Globe editors have posted this research report with permission of Mawer Investment Management Ltd. This should not be construed as an endorsement of the report's recommendations. For more on The Globe's disclaimers please read here. The following is excerpted from the report:
Myopia, or nearsightedness, is a refractive error of the eye that causes distant objects to appear blurry, while close objects remain clear. A similar phenomenon can happen in investing: sometimes we fail to see certain risks and opportunities because they seem far away, either in time or geography. Lately, the investing myopia on my mind has been around China.
This musing began a few weeks ago when our team was discussing the questions that have been top of mind for clients. Unsurprisingly, NAFTA, market corrections, and bitcoin topped the list. China did not. This did surprise me, as there is a great deal happening in China beyond trade disputes with Trump and diplomatic efforts around North Korea. The world's second-largest economy is undergoing huge economic, financial, and technological transformations. And dare I say, these trends are as or more important to Canadian investors than, say, bitcoin.

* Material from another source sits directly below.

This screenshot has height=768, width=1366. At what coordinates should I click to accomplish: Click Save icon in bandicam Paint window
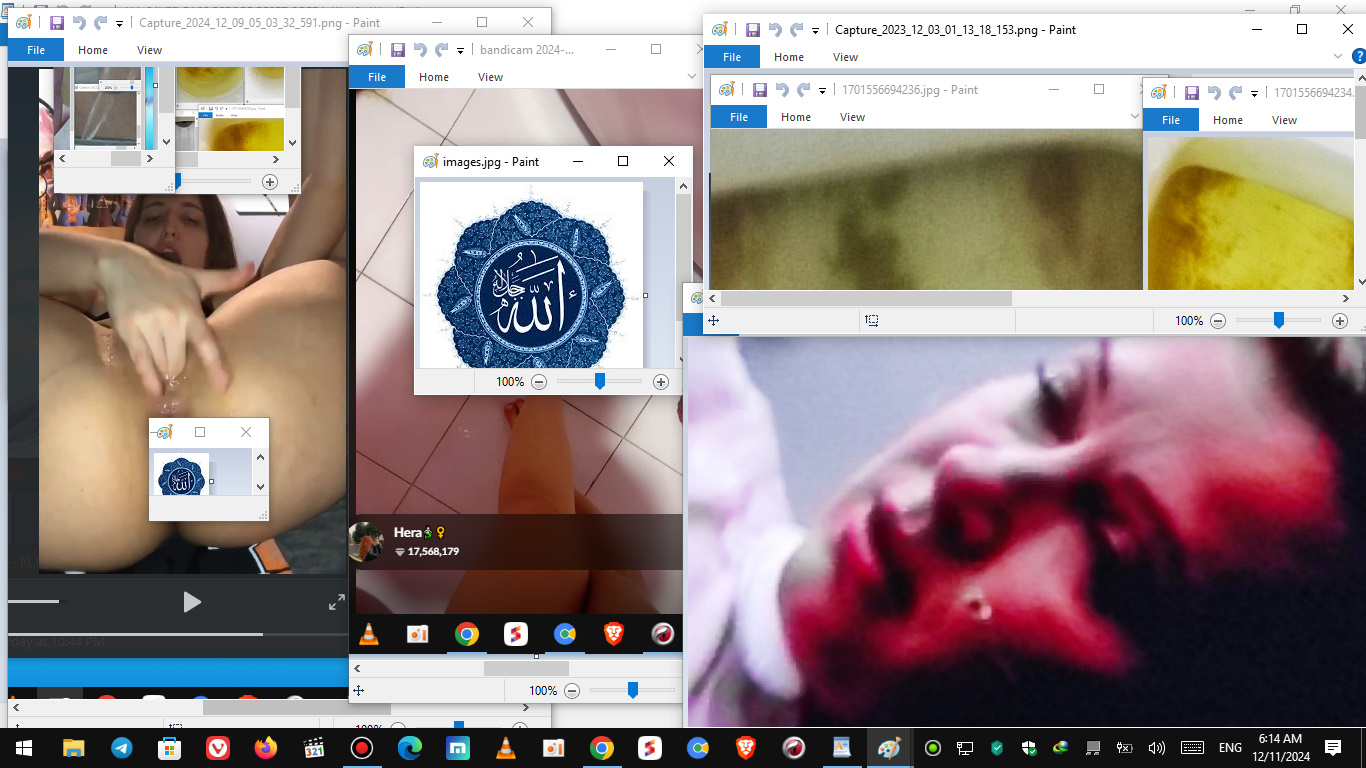pyautogui.click(x=397, y=50)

Why pay attention to China? Well, first, the country is a hotbed of disruptive companies that are quickly becoming technology leaders — arguably, the most technological progress outside of Silicon Valley is now happening in China. Second, there are many attractive investment opportunities in China, far more than our team has found historically. Third, the country is going through a major economic transition which may or may not result in some sort of banking crisis, which, given China's role as the second-largest economy in the world, would almost certainly have an impact on global equity and bond markets. And finally, as Canadians, China's economic health has an outsized influence on our collective well-being through commodity prices.